[Collected data]
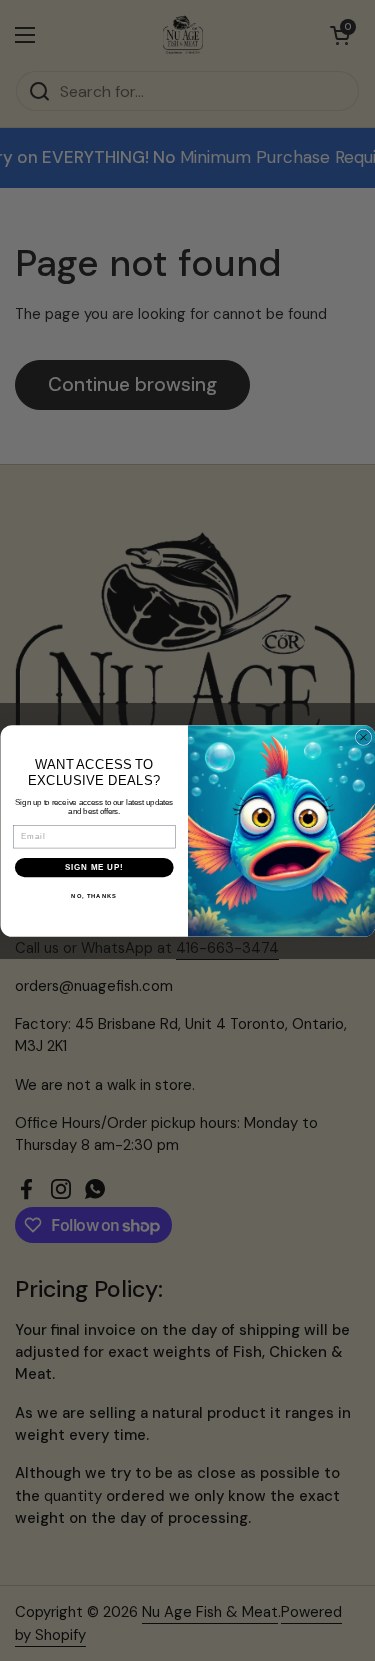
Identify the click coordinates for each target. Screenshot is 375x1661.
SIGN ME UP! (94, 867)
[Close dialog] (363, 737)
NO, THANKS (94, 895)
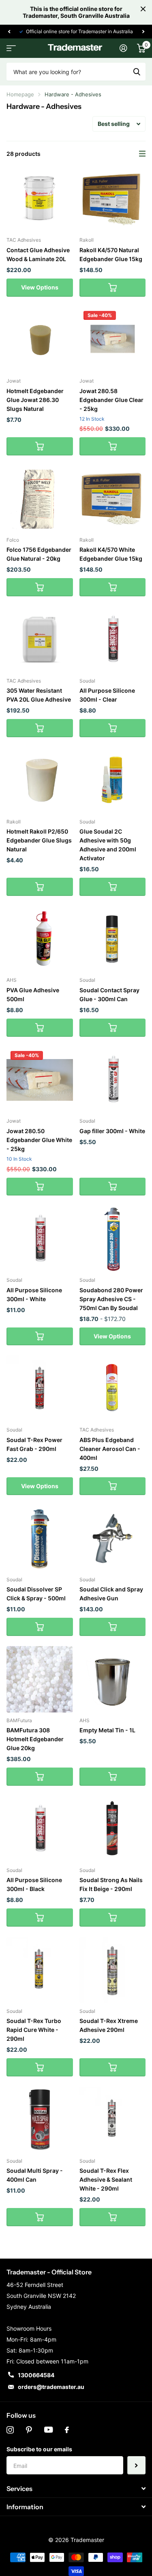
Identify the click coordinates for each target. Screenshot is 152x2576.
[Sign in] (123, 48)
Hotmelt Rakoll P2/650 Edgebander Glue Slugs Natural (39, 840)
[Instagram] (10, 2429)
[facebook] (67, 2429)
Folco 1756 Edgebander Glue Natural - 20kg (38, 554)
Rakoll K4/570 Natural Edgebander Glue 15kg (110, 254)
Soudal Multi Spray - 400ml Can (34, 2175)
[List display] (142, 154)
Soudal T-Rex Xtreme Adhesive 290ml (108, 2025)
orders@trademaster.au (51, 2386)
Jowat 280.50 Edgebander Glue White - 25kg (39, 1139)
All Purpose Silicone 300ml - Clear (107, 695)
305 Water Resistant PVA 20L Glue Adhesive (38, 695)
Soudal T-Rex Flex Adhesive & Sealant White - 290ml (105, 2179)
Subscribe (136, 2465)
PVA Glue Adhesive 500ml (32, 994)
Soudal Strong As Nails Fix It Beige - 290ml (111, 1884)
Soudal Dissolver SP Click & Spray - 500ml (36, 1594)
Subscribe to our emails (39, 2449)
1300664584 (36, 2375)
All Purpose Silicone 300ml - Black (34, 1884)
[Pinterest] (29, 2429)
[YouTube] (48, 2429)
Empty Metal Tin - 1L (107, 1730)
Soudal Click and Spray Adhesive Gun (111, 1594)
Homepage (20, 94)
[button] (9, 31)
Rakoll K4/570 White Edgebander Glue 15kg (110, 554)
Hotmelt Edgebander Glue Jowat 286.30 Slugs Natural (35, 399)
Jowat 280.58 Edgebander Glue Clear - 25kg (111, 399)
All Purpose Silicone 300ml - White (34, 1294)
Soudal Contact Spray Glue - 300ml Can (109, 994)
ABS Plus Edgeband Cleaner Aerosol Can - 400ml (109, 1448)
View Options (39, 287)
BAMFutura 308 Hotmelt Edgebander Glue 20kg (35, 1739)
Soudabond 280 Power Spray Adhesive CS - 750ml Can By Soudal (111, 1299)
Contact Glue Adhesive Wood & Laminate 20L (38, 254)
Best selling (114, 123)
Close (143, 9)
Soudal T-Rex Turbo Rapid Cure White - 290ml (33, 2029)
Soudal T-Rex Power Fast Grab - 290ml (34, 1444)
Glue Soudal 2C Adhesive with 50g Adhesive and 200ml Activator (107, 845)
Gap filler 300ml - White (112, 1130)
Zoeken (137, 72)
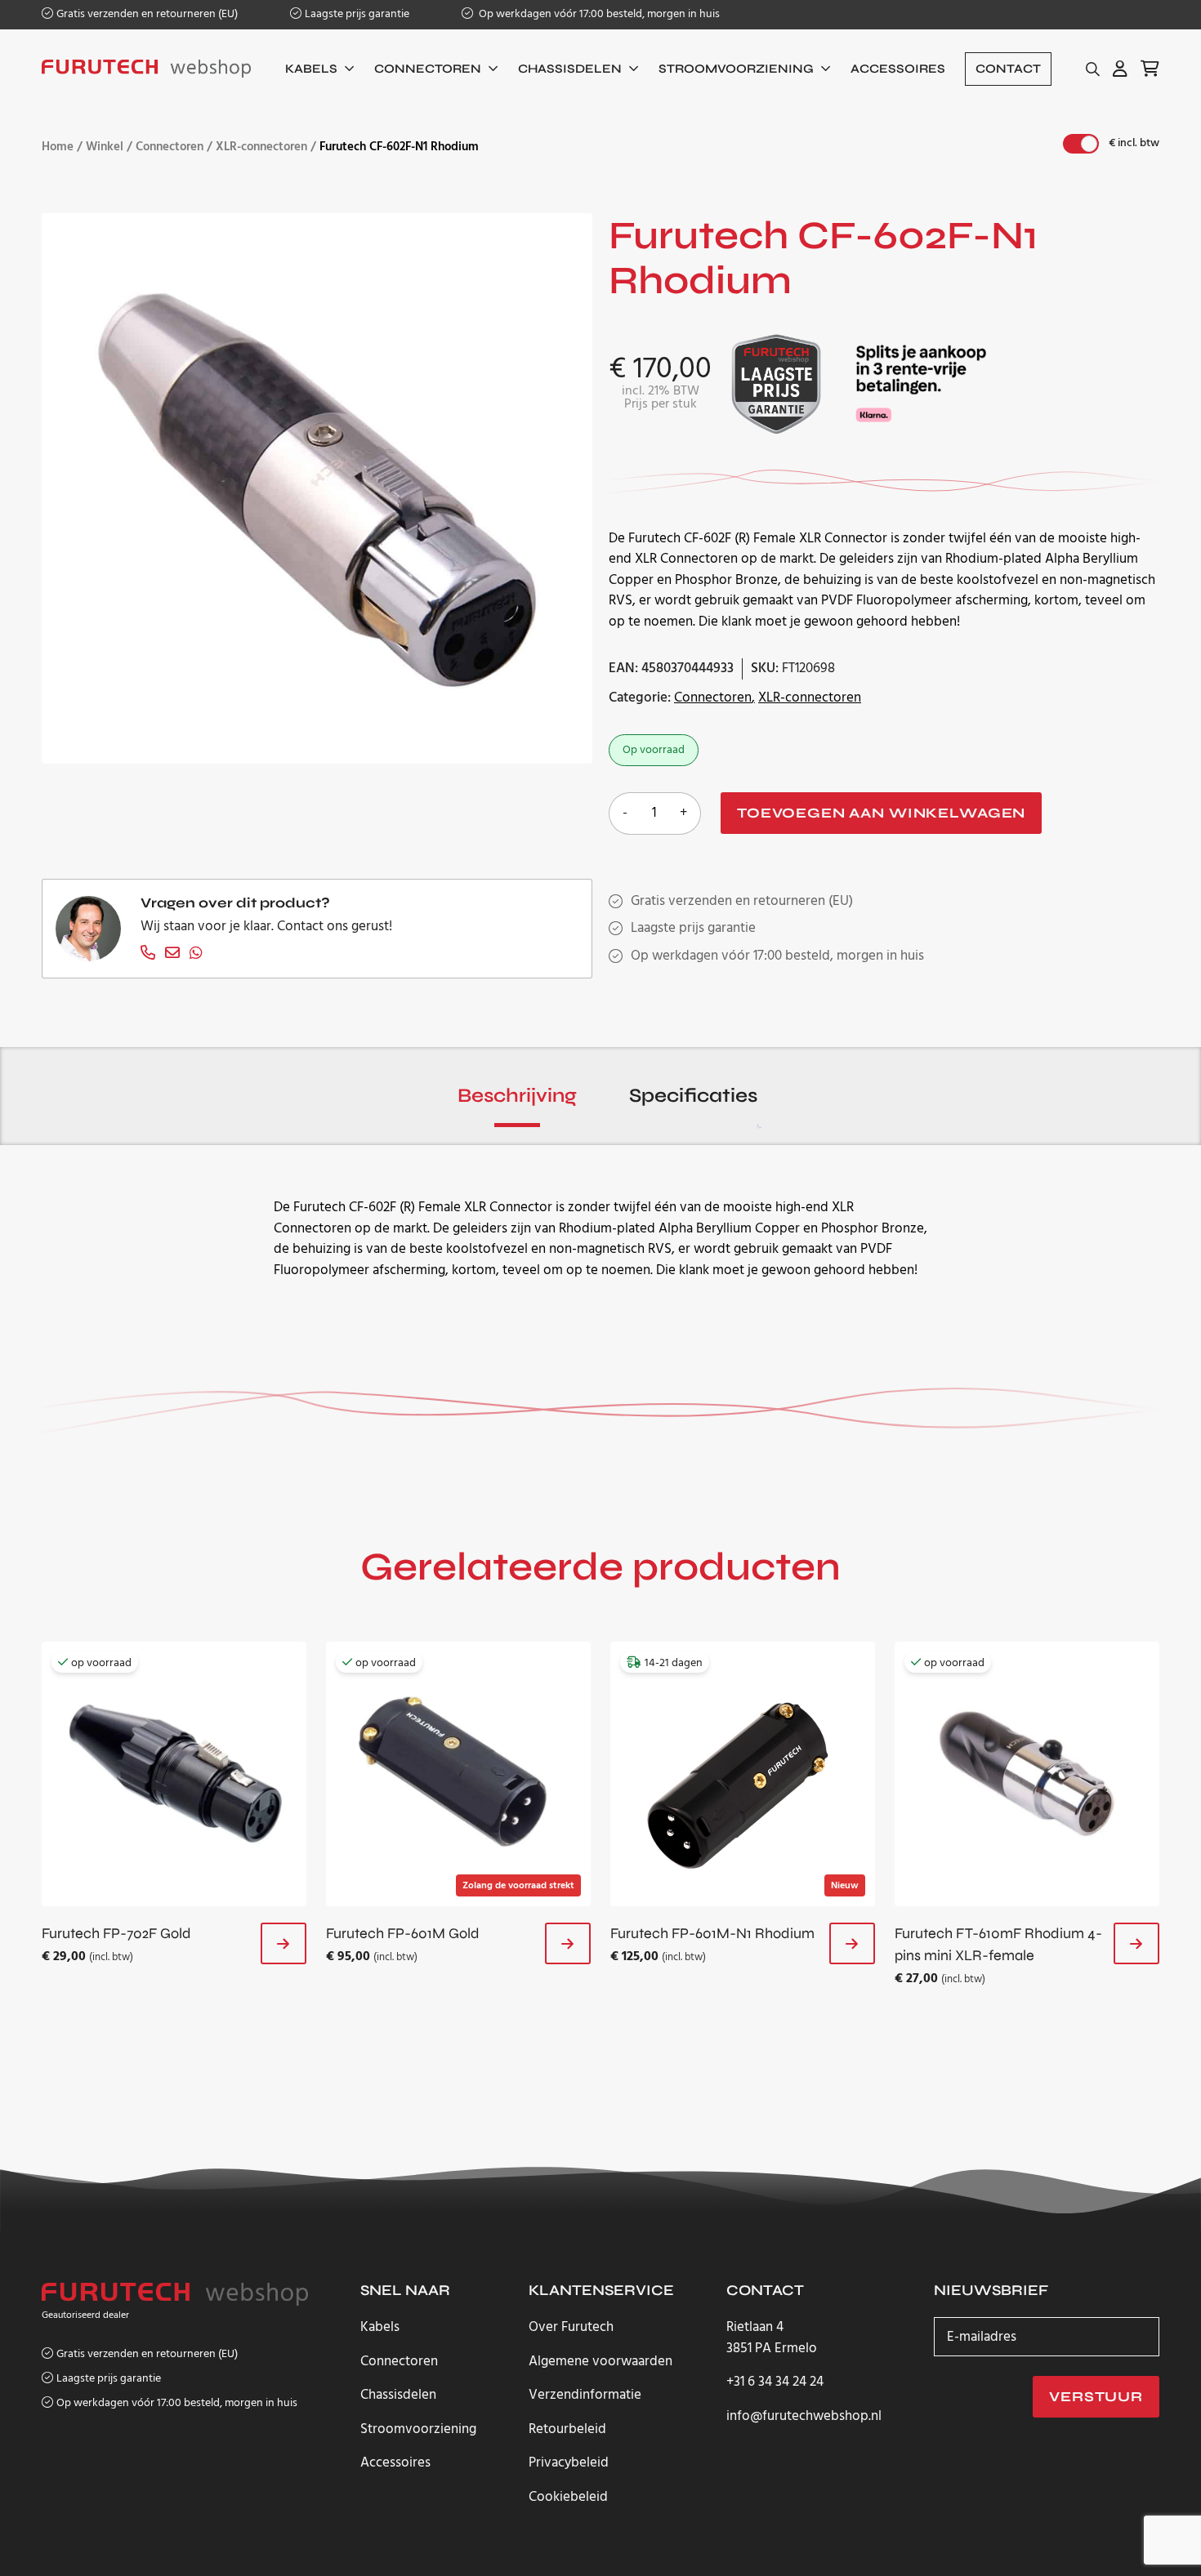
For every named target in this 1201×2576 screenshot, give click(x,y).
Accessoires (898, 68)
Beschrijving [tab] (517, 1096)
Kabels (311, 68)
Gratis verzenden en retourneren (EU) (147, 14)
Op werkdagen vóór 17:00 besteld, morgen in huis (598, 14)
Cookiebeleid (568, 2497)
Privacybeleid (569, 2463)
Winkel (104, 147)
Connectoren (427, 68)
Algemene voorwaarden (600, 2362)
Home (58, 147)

**WHAT TO WORK ON:** Working through the data above, find every line holding "coordinates" and copy it.

**TASK OUTPUT:**
Identify the click coordinates for each target. Screenshot is 375x1661.
Identify the click coordinates for each target. Screenshot is 152x2576.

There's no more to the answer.